Global factors are also becoming more and more prone to global factors. With China’s construction boom ending, cheap Chinese steel is flooding the South African market. Of the 4.1 million tonnes of steel purchased locally last year, a third was imported, mainly from China.
Trump tariffs could get worse if introduced as planned in mid-March. Major steel producers such as China are expected to dump their metal supply to the global market at even lower prices to make up for losses in their US operations. .
ArcelorMittal shares fell another 2% on Tuesday due to news of US steel tariffs. That stock has already fallen by more than a third this year.

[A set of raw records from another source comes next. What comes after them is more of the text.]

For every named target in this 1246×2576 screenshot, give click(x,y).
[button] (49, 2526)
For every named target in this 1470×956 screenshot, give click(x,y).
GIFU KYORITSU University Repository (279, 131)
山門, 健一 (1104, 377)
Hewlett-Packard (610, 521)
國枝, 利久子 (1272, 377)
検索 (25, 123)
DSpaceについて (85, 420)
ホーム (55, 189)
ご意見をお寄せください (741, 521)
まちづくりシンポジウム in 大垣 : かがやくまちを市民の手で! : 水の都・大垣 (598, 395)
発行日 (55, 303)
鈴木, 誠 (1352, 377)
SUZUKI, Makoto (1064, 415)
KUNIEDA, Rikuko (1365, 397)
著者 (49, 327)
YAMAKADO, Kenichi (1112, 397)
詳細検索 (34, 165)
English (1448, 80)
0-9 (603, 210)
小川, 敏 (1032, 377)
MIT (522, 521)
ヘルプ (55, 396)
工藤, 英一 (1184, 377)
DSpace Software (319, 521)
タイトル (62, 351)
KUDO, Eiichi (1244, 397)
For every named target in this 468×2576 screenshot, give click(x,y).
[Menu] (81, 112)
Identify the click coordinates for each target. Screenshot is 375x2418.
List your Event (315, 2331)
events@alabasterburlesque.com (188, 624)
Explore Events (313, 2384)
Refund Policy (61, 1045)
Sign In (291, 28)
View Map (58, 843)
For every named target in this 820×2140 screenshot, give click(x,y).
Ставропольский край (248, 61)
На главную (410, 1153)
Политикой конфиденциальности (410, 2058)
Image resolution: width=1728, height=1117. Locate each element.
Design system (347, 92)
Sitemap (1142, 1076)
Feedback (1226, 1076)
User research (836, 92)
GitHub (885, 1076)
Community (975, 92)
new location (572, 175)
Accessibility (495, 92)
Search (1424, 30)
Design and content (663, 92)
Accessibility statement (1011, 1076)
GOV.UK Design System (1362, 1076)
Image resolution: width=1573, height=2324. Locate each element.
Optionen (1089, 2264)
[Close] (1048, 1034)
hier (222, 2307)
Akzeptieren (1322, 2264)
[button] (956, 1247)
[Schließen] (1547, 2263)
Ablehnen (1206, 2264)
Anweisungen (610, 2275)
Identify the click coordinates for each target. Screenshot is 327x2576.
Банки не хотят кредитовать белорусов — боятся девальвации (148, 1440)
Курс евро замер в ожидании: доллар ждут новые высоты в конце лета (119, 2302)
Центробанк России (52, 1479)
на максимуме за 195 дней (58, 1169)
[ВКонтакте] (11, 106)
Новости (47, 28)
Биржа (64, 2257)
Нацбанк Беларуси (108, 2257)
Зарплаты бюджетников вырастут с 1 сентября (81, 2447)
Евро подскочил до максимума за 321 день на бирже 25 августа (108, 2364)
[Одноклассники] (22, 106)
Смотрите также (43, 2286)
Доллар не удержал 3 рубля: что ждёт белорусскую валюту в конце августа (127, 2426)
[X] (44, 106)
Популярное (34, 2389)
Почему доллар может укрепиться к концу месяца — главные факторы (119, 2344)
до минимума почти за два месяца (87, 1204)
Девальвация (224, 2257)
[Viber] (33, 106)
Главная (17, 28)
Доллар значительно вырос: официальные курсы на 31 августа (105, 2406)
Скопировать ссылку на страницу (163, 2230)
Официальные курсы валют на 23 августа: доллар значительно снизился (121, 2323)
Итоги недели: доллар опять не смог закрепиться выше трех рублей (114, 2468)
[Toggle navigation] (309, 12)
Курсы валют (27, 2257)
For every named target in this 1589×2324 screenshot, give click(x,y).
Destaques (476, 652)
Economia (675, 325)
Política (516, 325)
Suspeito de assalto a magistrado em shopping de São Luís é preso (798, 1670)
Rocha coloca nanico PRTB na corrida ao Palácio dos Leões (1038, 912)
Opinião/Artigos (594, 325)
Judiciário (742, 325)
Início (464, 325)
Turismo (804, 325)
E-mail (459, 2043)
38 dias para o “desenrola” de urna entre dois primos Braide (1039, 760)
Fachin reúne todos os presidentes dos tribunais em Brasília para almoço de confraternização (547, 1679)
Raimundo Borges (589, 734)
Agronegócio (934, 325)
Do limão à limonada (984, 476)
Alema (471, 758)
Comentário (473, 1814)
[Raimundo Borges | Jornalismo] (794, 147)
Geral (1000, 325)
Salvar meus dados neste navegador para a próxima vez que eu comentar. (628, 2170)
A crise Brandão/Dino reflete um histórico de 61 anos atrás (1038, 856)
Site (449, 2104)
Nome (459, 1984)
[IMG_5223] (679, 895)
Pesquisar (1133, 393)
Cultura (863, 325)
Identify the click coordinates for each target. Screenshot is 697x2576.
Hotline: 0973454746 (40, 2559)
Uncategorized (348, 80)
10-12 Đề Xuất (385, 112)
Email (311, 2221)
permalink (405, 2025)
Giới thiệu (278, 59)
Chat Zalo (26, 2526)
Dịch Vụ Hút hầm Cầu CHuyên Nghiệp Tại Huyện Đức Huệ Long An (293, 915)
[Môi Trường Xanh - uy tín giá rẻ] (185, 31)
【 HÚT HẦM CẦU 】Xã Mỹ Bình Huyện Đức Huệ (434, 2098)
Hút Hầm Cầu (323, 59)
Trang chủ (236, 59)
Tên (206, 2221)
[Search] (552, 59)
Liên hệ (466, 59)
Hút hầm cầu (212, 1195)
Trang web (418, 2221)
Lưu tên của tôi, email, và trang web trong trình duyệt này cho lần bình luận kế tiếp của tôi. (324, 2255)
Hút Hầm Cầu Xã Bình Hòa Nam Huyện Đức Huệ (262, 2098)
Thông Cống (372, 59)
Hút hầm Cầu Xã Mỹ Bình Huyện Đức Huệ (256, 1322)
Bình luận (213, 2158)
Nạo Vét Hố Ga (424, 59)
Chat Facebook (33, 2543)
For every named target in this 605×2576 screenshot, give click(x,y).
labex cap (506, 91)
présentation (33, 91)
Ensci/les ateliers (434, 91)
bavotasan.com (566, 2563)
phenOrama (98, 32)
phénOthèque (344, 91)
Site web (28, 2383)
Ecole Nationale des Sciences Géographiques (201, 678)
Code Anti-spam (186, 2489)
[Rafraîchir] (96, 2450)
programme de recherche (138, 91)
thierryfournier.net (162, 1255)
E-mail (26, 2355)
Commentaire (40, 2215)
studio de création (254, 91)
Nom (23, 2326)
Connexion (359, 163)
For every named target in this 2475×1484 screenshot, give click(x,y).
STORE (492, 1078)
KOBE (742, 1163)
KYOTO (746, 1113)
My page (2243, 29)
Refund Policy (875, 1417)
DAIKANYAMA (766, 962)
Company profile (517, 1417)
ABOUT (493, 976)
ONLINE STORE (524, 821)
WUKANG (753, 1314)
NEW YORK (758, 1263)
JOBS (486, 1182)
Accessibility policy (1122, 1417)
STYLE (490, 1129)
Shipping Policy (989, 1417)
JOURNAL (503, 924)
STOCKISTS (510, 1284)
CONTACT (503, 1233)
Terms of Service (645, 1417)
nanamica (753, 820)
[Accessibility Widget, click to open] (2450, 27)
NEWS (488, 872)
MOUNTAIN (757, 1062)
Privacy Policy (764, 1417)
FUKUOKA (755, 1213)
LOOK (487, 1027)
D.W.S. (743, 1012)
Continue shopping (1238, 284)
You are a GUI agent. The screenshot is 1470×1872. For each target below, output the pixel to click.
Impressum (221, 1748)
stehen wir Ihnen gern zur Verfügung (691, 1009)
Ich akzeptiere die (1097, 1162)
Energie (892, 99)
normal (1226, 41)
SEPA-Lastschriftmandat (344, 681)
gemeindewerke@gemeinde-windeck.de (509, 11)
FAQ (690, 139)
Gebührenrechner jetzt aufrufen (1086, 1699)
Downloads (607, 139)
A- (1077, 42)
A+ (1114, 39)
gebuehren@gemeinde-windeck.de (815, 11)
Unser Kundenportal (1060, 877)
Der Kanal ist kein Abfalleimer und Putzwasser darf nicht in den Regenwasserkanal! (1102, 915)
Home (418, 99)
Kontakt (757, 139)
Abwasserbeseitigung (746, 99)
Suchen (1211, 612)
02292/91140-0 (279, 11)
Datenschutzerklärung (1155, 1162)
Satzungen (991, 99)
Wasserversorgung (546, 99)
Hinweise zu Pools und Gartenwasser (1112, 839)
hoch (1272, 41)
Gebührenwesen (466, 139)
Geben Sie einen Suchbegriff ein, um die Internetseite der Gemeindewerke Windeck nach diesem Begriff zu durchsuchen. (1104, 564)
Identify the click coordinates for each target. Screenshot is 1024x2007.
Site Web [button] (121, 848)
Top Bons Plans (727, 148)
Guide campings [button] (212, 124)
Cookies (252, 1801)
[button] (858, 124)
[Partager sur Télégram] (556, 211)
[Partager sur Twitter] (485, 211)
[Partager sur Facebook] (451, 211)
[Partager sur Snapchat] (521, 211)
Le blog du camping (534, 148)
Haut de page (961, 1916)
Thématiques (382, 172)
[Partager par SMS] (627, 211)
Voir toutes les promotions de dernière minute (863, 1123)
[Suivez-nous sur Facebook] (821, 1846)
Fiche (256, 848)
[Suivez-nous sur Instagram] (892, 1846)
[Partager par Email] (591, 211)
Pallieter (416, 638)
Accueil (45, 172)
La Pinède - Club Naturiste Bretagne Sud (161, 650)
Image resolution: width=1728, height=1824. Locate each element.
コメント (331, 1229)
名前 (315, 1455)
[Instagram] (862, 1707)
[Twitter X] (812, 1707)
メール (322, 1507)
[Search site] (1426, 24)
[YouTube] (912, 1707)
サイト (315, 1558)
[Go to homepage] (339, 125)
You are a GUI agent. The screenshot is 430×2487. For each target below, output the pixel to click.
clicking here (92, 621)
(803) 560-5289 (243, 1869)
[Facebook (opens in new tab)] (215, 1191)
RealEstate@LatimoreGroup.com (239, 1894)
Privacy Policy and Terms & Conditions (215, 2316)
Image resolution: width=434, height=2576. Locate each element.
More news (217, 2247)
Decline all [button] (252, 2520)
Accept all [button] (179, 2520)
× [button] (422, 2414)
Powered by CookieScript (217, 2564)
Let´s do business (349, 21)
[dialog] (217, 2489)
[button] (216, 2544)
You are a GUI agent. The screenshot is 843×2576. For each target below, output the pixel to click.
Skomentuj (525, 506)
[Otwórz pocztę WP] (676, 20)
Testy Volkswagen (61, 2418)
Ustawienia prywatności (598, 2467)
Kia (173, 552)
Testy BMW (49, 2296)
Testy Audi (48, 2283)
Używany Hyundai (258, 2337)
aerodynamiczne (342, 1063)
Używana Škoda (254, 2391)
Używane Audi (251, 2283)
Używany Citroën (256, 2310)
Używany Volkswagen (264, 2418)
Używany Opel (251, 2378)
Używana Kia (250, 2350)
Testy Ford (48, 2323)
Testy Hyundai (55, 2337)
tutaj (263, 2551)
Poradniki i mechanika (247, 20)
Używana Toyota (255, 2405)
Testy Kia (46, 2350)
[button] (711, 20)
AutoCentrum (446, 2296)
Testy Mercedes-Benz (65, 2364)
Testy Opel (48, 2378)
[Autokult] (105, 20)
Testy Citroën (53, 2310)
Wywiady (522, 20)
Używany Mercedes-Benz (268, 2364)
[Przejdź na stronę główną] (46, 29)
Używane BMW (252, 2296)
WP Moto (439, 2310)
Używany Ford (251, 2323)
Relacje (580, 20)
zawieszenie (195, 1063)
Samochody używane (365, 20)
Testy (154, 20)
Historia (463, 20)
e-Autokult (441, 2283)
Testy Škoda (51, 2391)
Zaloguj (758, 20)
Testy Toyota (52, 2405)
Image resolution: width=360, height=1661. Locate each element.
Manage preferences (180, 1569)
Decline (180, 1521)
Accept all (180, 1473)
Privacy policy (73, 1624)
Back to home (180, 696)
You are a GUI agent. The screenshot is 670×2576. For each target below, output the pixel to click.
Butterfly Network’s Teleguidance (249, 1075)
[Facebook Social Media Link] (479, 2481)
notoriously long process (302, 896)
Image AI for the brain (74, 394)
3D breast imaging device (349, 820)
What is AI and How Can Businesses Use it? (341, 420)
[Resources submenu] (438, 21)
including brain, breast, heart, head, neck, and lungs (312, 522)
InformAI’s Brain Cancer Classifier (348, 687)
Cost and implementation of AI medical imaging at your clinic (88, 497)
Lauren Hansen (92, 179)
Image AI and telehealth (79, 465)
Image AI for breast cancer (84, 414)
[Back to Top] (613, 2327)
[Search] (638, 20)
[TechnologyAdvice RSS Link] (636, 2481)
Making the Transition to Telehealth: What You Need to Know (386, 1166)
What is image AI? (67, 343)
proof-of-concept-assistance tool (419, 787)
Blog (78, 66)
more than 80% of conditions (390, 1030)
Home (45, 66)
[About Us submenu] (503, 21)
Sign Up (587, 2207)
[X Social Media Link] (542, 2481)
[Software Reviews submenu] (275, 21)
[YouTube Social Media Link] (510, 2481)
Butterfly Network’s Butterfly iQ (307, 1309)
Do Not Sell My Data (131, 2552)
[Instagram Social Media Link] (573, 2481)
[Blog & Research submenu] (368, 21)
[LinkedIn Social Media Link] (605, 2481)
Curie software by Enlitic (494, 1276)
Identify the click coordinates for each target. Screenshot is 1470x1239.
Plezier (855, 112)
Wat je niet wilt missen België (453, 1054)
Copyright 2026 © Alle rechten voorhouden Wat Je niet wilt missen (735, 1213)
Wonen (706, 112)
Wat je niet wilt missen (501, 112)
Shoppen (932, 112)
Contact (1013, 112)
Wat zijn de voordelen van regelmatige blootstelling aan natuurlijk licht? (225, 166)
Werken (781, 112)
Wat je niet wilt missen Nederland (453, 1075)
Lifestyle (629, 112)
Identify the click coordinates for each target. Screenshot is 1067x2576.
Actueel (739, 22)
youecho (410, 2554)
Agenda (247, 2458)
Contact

The steel sector has also been victims of many of the same problems that have plagued other industries, such as severe rolling blackouts and dysfunctional rail and port systems.
Last year, Arcelor Mittal South African chair Bonang Mohale denounced Long Steel Business’s Travails’ terrible performance on state-owned rail and port operator Transnet.
“The closure of once-prosperous businesses, such as (Mills of Newcastle) and Vereiniging, should serve as a call for civic activists Clarion to call for an infringement, inertia, corruption, misguided, and even an end to an uninformed policy. That’s it,” Mohale said.
In 2023, the company said that the slowdown in TransNet’s performance would cost R1.4 billion as road transport was used to transport steel and were forced to pay higher orders at busy ports .
In recent years, government policies favoring low-quality steel made from scrap metal have masked the larger plants of ArcelorMittal.
Ballim said successive democratic governments struggled to keep major state-owned companies “which allowed them to truly support without that near-survivalist mode of the apartheid government.”

ArcelorMittal’s relationship with the government remains ice after 2016 Competition Watchdog fined the company R1.5 billion ($81 million) for anti-competitive behaviour, reaching a low point .
Kobus Verster, chief executive of ArcelorMittal South Africa, said in a news briefing last week that the company told the government “refusing to incur further losses.”
“We are not keen to invest new money in the hostile and unattractive sector,” he added in an interview with Daily Maverick.
Trade Minister Parks Tau told the Financial Times that the government will be “more aggressive” in protecting the local steel industry. “This is a strategic sector for us,” Tau said. “Investing in energy networks, rail networks, and various pipelines means an increase in fixed capital investment.
However, observers are skeptical that domestic demand is strong enough to revive South Africa’s steel fortunes.
“We can only sell a lot of our products to local markets,” said Charles Dedonham, head of the Institute of Steel in South Africa. “If the railroad infrastructure is falling apart, how can I export the rest of the product to the market?”
Meanwhile, workers are watching to see if the government finds solutions that keep the plants moving. “I’m just praying,” said Lejonorolomokwena, a welder where both my father and grandfather worked in the factory. “There are no other jobs in this town.”